Why Generic AI Solutions Fail
General-purpose AI platform integrations often end up as expensive research projects.
The most effective AI solutions learn from the historical data and provide relevant, actionable, and highly accurate insights to solve a business problem. One of the core challenges with these solutions today comes from understanding the domain-specific intents hidden inside proprietary operational data. (“Intent” – what the data means, and what it might require a person to do. Context.)
Extracting usable intent can be onerous – and the difficulties involved can easily drive costs beyond the point of positive ROI. Low accuracy and the inability to adapt to domain specific problems neuter the efficacy of general-purpose AI algorithms and platforms.

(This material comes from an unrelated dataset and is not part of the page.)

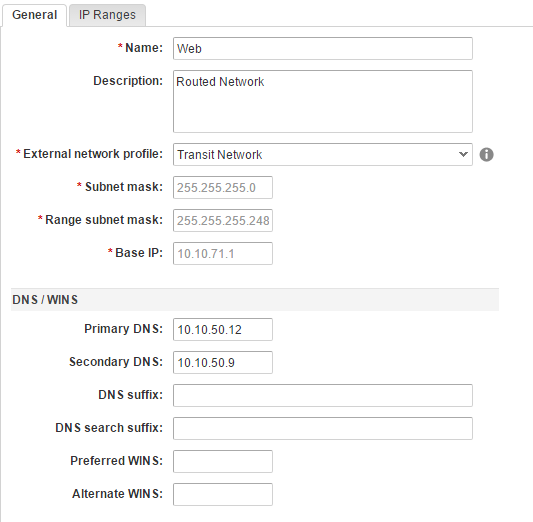Click the Subnet mask field
The height and width of the screenshot is (522, 533).
point(223,187)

For example, natural language processing techniques like the Stanford NLP libraries are built from the English language to discover part of speech like noun phrases in an existing conversation. The problem is that the domain specific conversation used by technicians, physicians and other specialized experts doesn’t sound like the English language or closely follow its grammatical patterns. The structures are dissimilar enough that generic AI cannot provide anything near actionable insights.

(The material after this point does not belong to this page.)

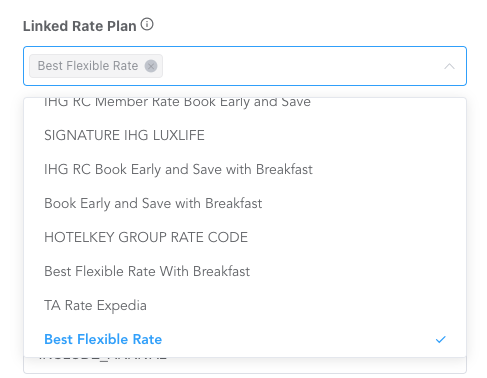Deselect the highlighted Best Flexible Rate option

pos(245,339)
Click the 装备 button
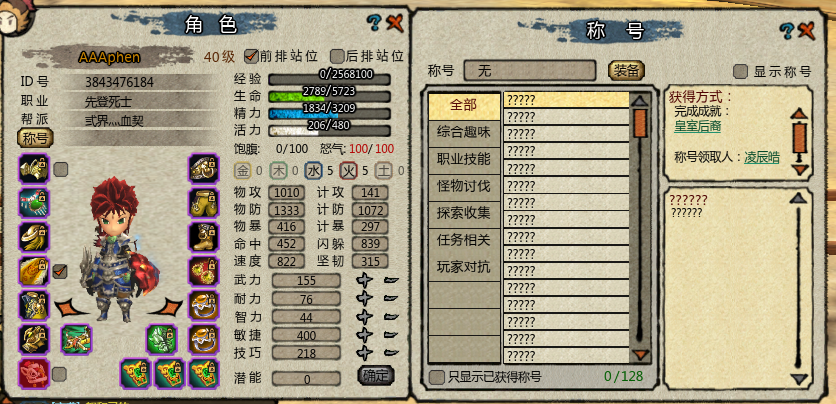 point(626,71)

The other challenge with existing AI platforms is that they provide tools for other data scientists, and are far from readily usable for business users.
The answer to these challenges comes in specialized ‘blackbox’ AI platforms and solutions built around a specific business use case, with the configurability and adaptability to be quickly and easily applied to new enterprises and industries. For example: the repair and maintenance of complex equipment. Airplanes and commercial dishwashers are completely different, but the repair technicians that service them could sit down over a beer and share war stories.
This balance — specialization to a specific problem set, juxtaposed with flexibility to the proprietary formats and details — is the key to next-gen artificial intelligence. Why is it necessary? A good example is how the over-aggressive ambition to be the digital twin operating system for an entire industry resulted instead in the entire department getting fired — GE Digital’s ‘pivot’ earlier this year.
Businesses should start their AI powered transformation journey by looking for use-case specific solutions that bring in faster ROI with quick proof of value initiatives. “We don’t know what we don’t know” is a dangerous place to start. Businesses should also revisit their data ecosystem and make adjustments in data collections to focus more on strategic value sources vs pure operational data collection.